Siaranjabodetabek.com-Seperti tidak ada lelahnya bagi BKKBN Jawa Barat mendorong agar Pemkab maupun Pemkot di Jawa Barat untuk bebas Stunting.
Kali ini Bersama Mitra dari Komisi IX DPR RI, Drg. Puti Sari BKKBN menggelar sosialisasi Percepatan Penurunan Stunting dan pencegahannya di desa Setia Laksana, Kecamatan Cabang Bungin Kabupaten Bekasi.Rabu, 5 Oktober 2022.
Kegiatan tersebut juga dihadiri Dr.Fajar Firdawati selaku Direktur Bina Pelayanan KB Wilayah Khusus BKKBN RI, dan Angela Sri Melani Winyarti SE. MM kordinator Bidang Latbang BKKBN Jawa Barat.
Dalam sambutannya, Drg. Puti Sari seperti yang dibacakan oleh staf Ahlinya yaitu Dr. Dedi mengungkapkan BKKBN bukan melulu membicarakan soal Alkon tetapi BKKBN bersama komisi IX selalu memikirkan bagai mana masyarakat Indonesia anak keturunan nya terbebas dari ancaman Stanting (gagal tumbuh).
Oleh karena itu dirinya mengharapkan kepada ibu ibu yg memiliki anak bayi, Agar giat memeriksakan anaknya ke puskemas atau ke Posyandu agar perkembangan kesehatan anak dapat terkontrol.
Sementara itu dr Fajar Firdawati. Bahwa ancaman utama stunting bagi anak bukan hanya terganggu pertumbuhan fisiknya. Melainkan juga terganggu perkembangan otak nya, yang akan sangat mempengaruhi kemampuan dan fisiknya disekolah.
serta produktivitas dan kreativitas di usia produktif. masalah perempuan yang pada masa remajanya tidak tercukupi kebutuhan Gizi nya dan hamil atau melahirkan diusia muda. Memiliki potensi untuk melahirkan anak Stunting
Oleh karena itu sedini mungkin kita bisa mendeteksi penyebab stunting.

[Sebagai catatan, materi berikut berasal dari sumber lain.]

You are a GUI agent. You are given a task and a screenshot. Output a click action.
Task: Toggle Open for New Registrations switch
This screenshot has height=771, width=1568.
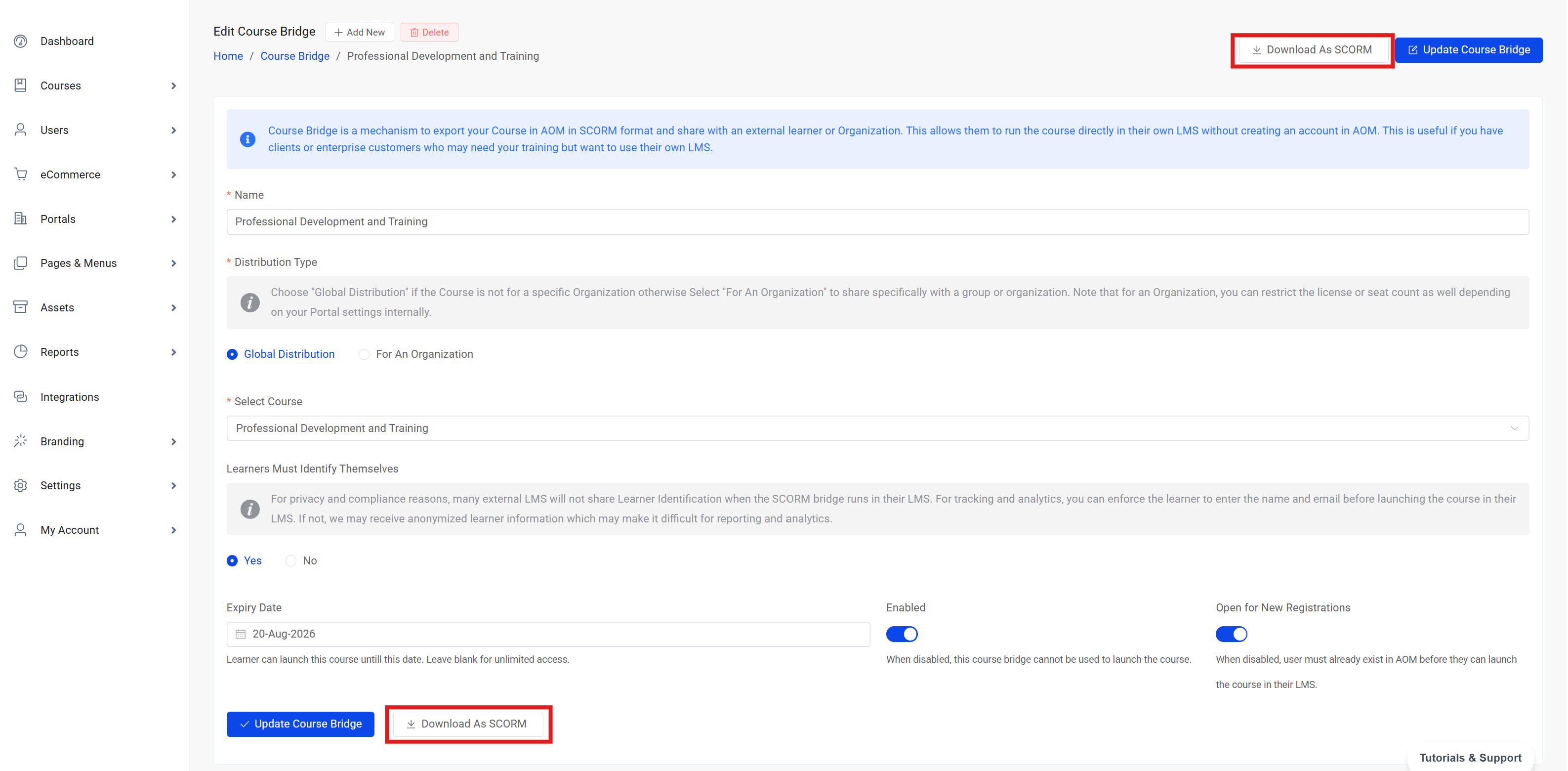[1232, 634]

Diantaranya jangan sampai kurang pengetahuan tentang kesehatan, dalam hal ini soal gizi, sebelum dan sesudah kehamilan. Karena Menurut dr fajar Bayi 60 % dari usia 0 s/d 6 bulan tidak mendapatkan ASI Ekslusif dan 2 dari 3 anak usia 0 s/d 24 bulan tidak menerima MP ASI
”Salah satu bentuk intervensi stunting adalah pemberian makanan bergizi seimbang bagi keluarga beresiko stunting dengan optimalisasi bahan pangan lokal” Kata fajar
Sementara itu Sekretaris Dinas Pengendalian Penduduk dan KB ppemkab Bekasi Drs Jainih MM mengatakan. Bahwa Kabupaten Bekasi bertekat akan melakukan usaha maksimal sehingga Kabupaten Bekasi menjadi Zeroo Stanting ( bebas dari stunting ). Sebagai mana cita cita Pusat maupun Provinsi Jabar. Yang tidak bosan nya memberikan pencerahan ke masyarakat tentang pencegaha stunting
”Stunting itu bukan suatu penyakit yang menakutkan. Cuma ambil istilah gagal tumbuh. ” Jelas Jainih
Lebih jelas dikatakan. Bahwa istilah gagal tumbuh itu. Berat bayi kurang dari standar. Sehingga mempengaruhi tinggi tubuhnya. Seharusnya bayi berusia 1 tahun itu memiliki berat tubuh sekita 10 kilo gram atau serendahnya 8 kilo gram. Yang dihitung melalui rumus 1 x 2 + 8 (umur satu tahun dikali dua ditambah 8). Kata nya.